Revenue in the 4th quarter 2000 was $228.2 million, representing an increase of 34.8% over 4th quarter 1999 revenue of $169.2 million. Full-year 2000 revenue reached $1.24 billion, or 156.1% greater than the $482.4 million reported in 1999.
Pro forma gross profit for the 4th quarter 2000 was $35.1 million, a 45.4% increase over 4th quarter 1999 gross profit of $24.1 million. Pro forma gross margin for the 4th quarter 2000 was 15.4%, compared to 14.2% in 4th quarter 1999. Pro forma gross profit and gross margin exclude supplier warrant charges.
Priceline.com’s customer base increased by approximately 884,000 during the 4th quarter 2000, raising the Company’s total customer base to almost 9 million. 56% of all purchase offers received by priceline.com in the 4th quarter 2000 came from repeat customers.
Priceline.com’s pro forma net loss for the 4th quarter 2000 was $25.0 million, or $0.15 per share, before restructuring and special charges. That compares to a 4th quarter 1999 pro forma net loss of $10.0 million, or a pro forma net loss of $0.06 per share. Pro forma operating loss and net loss are stated before restructuring and special charges and exclude supplier warrant charges, option payroll taxes, stock-based compensation charges and loss on the sale of stock.

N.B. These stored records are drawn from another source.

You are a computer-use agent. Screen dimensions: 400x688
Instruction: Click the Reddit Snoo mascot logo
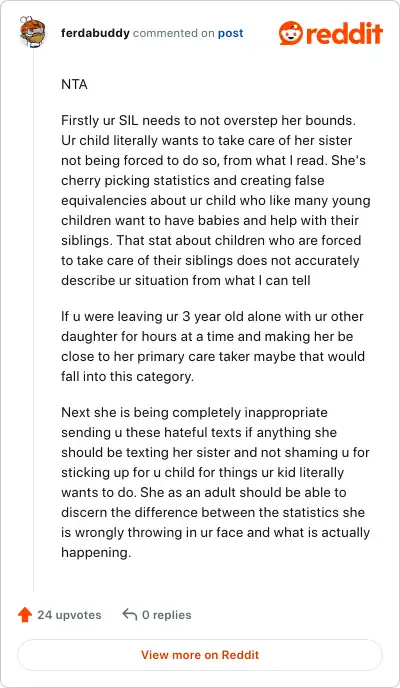pos(290,33)
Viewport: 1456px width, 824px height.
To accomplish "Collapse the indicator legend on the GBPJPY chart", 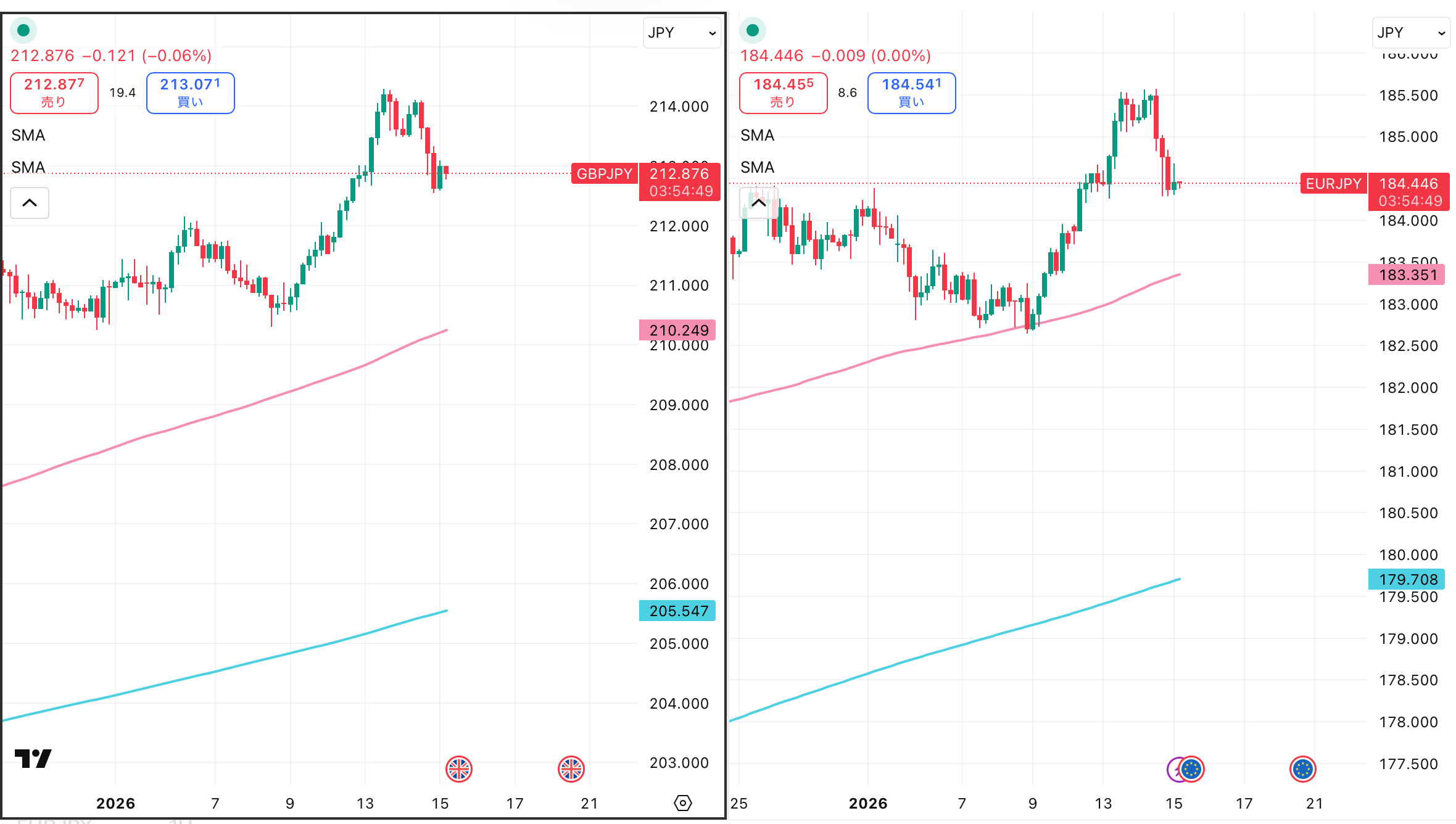I will pyautogui.click(x=30, y=203).
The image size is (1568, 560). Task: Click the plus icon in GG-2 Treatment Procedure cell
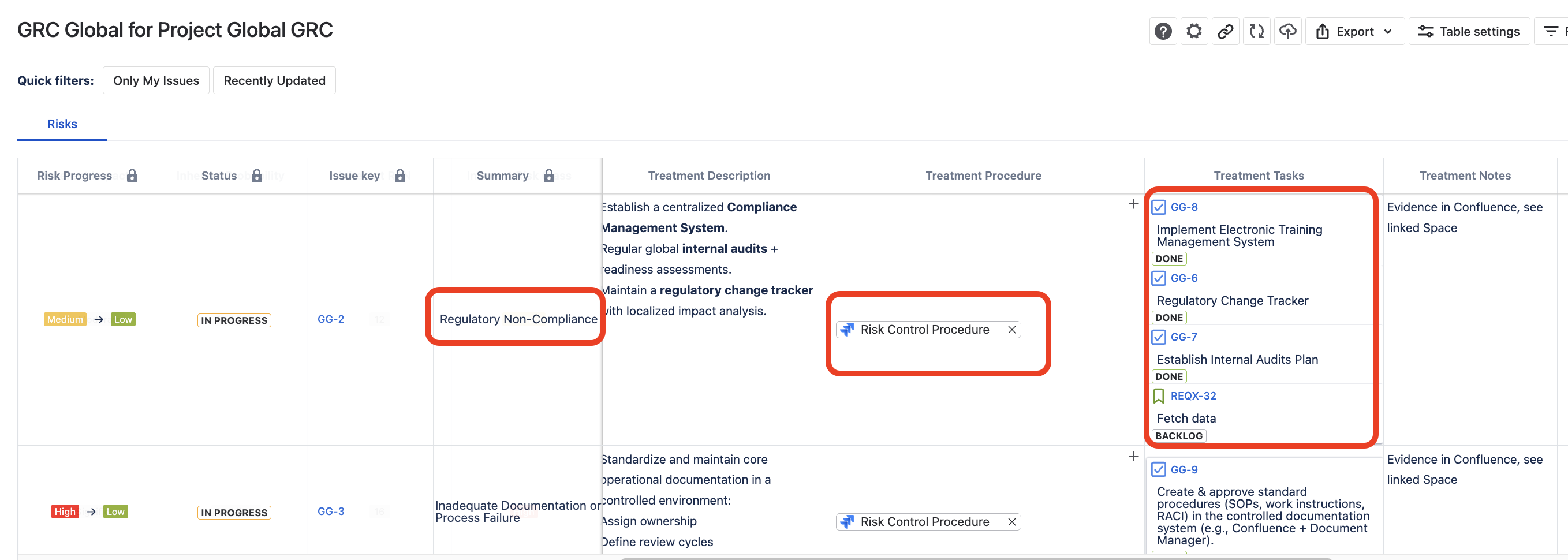click(1133, 204)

During the 4th quarter 2000, priceline.com recognized a $66.8 million charge, $37.3 million of which was non-cash for restructuring and special items in connection with the Company’s turnaround plan. These charges pertained to asset impairment associated with the Company’s decision to exit certain businesses during the 4th quarter and the closing of licensees and real estate consolidation. Other non-cash charges included an $8.6 million charge in connection with a previously announced agreement with Delta Air Lines Inc. to amend its warrants to purchase shares of priceline.com common stock and providing for surrender of 825,000 of their 5.5 million priceline.com warrants, $381,000 in other supplier warrant charges and $2.6 million due to the loss on the sale of stock holdings in LastMinute.com and LendingTree.